* [WHAT YOU NEED TO DO]: Render the rows from the line containing "Task: Toggle the Tracks checkbox" up to and including the line containing "(x=425, y=296)" as a JSON list of strings, with one string per line and blank lines omitted.

Rows from a collection
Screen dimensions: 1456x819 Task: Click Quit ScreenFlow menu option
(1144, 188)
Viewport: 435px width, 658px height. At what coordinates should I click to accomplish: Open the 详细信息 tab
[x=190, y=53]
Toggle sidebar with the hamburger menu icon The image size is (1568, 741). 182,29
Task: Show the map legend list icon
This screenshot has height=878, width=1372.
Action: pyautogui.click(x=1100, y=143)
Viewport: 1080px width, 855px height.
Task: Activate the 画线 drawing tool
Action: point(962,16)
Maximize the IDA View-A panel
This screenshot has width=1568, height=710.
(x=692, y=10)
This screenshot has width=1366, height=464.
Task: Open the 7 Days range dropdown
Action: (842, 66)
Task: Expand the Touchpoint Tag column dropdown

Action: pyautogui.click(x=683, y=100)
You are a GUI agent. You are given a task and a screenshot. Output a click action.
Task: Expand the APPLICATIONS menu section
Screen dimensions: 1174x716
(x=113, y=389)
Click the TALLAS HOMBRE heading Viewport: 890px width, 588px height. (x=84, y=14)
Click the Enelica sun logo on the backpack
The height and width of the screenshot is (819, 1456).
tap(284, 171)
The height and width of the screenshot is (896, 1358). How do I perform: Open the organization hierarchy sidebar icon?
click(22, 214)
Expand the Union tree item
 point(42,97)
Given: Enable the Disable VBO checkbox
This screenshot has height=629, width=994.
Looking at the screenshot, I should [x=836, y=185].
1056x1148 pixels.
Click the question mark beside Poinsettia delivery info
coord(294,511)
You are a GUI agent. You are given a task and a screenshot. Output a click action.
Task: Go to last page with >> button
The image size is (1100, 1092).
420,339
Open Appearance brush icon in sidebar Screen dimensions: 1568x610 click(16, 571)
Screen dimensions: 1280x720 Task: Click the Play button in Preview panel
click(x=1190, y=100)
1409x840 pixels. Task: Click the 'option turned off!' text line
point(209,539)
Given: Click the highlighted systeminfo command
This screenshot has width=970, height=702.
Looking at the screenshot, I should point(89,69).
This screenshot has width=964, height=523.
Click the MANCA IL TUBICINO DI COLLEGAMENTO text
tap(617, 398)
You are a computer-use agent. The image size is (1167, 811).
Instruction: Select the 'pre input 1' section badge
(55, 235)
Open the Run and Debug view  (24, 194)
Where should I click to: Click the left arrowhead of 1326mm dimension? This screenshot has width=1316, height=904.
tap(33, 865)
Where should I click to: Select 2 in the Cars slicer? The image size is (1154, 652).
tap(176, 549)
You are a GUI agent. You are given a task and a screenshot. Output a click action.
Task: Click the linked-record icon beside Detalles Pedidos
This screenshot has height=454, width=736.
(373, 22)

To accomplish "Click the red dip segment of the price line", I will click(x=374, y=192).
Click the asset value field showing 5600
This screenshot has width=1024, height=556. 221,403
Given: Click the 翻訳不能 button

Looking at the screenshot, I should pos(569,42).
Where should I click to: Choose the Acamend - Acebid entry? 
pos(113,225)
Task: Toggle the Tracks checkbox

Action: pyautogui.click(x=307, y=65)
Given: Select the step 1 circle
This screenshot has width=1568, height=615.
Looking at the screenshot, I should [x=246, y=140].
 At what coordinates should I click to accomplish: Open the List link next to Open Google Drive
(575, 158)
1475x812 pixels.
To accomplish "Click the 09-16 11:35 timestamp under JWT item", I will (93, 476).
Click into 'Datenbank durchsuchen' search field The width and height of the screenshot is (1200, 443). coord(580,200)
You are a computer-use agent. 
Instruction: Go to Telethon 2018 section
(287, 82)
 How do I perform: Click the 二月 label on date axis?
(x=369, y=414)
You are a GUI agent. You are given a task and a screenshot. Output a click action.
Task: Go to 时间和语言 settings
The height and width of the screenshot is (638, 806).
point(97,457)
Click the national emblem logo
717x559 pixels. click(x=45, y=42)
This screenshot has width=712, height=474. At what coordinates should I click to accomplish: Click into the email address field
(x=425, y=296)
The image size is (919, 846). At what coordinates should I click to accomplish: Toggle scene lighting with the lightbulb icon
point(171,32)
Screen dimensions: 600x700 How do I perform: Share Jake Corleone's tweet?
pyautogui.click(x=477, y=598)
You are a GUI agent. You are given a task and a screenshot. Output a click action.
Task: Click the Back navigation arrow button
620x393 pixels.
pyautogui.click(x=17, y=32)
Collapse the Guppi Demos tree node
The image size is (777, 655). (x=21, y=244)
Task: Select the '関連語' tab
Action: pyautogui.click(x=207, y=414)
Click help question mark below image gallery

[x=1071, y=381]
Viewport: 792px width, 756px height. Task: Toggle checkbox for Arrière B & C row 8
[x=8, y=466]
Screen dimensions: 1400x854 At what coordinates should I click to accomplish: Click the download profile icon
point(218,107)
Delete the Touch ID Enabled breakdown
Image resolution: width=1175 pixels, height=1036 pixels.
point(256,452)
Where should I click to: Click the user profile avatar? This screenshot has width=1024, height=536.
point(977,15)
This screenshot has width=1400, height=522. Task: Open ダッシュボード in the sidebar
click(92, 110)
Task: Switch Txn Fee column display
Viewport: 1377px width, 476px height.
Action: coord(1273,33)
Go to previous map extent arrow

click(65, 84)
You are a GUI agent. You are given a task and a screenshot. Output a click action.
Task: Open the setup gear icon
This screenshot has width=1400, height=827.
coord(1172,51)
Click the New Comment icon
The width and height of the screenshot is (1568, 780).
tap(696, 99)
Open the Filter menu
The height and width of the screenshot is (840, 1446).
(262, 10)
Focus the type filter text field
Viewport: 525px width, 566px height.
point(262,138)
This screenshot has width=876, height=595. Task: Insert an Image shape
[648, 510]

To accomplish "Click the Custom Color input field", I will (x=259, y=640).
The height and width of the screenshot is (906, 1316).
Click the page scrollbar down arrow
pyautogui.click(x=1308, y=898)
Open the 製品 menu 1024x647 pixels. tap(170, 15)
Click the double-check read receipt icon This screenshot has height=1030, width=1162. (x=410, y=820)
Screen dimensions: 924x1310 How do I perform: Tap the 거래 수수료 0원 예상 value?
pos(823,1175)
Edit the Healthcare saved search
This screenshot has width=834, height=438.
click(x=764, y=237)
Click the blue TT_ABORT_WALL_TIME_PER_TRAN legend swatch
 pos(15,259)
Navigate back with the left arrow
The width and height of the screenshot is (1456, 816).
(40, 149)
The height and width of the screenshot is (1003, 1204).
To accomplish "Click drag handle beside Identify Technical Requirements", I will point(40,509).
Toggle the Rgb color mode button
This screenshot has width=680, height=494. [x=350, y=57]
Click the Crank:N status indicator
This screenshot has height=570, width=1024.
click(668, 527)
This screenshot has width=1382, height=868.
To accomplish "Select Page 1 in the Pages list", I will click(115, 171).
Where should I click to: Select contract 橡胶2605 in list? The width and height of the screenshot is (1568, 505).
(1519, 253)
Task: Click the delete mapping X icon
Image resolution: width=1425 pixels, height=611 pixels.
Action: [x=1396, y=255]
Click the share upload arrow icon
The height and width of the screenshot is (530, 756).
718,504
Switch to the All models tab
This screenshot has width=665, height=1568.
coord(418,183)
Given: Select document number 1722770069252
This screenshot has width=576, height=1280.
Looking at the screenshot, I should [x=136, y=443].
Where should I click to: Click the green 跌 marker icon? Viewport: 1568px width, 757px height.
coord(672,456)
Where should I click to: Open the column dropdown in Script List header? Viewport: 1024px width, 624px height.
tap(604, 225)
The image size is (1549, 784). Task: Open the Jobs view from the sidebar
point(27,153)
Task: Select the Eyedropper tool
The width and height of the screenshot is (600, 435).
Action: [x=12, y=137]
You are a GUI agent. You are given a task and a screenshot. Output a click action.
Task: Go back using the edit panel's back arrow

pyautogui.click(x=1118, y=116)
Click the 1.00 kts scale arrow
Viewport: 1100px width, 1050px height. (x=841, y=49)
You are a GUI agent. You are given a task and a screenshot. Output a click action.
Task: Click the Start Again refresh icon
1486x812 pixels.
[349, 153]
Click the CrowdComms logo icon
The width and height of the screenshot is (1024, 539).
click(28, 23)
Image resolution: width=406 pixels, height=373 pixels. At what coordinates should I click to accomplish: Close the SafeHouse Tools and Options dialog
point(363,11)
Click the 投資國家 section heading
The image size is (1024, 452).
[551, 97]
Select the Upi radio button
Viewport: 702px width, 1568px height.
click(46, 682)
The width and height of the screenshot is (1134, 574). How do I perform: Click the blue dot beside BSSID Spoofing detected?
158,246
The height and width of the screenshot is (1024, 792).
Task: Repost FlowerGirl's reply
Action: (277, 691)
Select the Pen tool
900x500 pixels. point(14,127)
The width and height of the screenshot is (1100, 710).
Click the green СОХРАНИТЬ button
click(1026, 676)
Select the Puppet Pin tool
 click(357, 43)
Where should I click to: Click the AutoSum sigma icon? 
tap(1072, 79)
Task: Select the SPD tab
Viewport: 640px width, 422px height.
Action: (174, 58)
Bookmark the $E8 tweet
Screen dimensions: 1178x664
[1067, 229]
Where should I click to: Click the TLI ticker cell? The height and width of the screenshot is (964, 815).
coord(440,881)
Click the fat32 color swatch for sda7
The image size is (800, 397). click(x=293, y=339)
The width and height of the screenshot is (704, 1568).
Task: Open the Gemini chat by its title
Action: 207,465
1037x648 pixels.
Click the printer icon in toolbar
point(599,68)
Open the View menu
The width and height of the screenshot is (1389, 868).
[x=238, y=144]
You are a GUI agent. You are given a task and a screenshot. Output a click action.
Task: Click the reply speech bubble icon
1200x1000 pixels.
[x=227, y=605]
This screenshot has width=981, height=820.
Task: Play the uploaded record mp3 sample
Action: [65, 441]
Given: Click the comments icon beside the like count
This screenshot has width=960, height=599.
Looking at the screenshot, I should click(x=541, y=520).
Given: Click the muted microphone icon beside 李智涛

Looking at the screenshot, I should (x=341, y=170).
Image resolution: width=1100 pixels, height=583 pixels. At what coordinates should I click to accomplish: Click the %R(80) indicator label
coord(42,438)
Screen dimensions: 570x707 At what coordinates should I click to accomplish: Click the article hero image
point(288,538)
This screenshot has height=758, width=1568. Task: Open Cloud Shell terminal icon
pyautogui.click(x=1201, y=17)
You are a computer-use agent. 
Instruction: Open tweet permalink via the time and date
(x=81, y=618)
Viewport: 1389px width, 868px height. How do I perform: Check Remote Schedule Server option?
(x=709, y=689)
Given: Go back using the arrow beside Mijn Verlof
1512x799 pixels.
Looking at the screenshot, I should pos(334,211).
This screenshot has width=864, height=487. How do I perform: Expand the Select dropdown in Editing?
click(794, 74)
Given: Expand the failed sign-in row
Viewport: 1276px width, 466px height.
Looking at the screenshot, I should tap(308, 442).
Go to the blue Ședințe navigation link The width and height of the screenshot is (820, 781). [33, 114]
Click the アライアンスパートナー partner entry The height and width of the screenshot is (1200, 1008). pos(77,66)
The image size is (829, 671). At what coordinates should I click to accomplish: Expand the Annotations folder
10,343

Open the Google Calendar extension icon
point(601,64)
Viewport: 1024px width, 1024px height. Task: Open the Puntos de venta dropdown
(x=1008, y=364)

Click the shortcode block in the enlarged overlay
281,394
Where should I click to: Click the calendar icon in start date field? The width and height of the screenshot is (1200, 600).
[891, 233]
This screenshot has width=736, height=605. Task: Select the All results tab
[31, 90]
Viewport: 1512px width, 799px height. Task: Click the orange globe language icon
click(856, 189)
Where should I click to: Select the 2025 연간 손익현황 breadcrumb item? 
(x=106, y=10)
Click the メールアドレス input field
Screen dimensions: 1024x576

* [RESPONSE TO THIS TASK]:
[
  "Task: Toggle the Tracks checkbox",
  "Action: pyautogui.click(x=307, y=65)",
  "Given: Select the step 1 circle",
  "This screenshot has width=1568, height=615.",
  "Looking at the screenshot, I should [x=246, y=140].",
  " At what coordinates should I click to accomplish: Open the List link next to Open Google Drive",
  "(575, 158)",
  "1475x812 pixels.",
  "To accomplish \"Click the 09-16 11:35 timestamp under JWT item\", I will (93, 476).",
  "Click into 'Datenbank durchsuchen' search field The width and height of the screenshot is (1200, 443). coord(580,200)",
  "You are a computer-use agent. ",
  "Instruction: Go to Telethon 2018 section",
  "(287, 82)",
  " How do I perform: Click the 二月 label on date axis?",
  "(x=369, y=414)",
  "You are a GUI agent. You are given a task and a screenshot. Output a click action.",
  "Task: Go to 时间和语言 settings",
  "The height and width of the screenshot is (638, 806).",
  "point(97,457)",
  "Click the national emblem logo",
  "717x559 pixels. click(x=45, y=42)",
  "This screenshot has width=712, height=474. At what coordinates should I click to accomplish: Click into the email address field",
  "(x=425, y=296)"
]